Leggi anche: Indizi di felicità, la ricerca della gioia di Walter Veltroni
Un film dai buoni sentimenti
Un film buonista? Sì, perché "in fondo ci si porta dietro quello che si è, se dovessi fare un film splatter non sarei credibile" e nella misura in cui "i buoni sentimenti come l'ascolto, il riconoscimento dell'altro, l'accoglienza, sono rivoluzionari; in un momento in cui prevale l'idea dell'odio, dei muri, dell'insulto e della negazione della legittimità dell'esistenza altrui, ciò che prima poteva apparire rassicurante è diventato addirittura rivoluzionario".
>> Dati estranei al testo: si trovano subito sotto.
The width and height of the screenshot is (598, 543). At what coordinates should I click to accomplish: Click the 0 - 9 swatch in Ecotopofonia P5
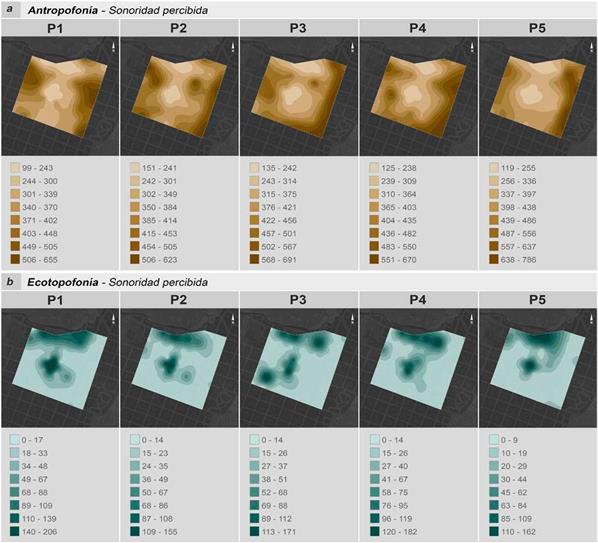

C'è tempo eredita inoltre dai precedenti documentari di Veltroni l'attenzione per lo sguardo dei bambini: qui è quello di Giovanni, che l'infanzia l'ha perduta e cercherà di riconquistarla, ma è anche lo sguardo di Stefano, un bambinone che sogna arcobaleni. Smettere di essere bambini? Mai, "mi fanno paura le persone che lo fanno e smettono di riconoscere la quota di adolescenza che c'è in ognuno di noi. Il più grande errore di un adulto è pensare che i bambini siano fragili, che siano creta da modellare quando invece hanno pensieri, risposte, caratteri, domande, punti di vista".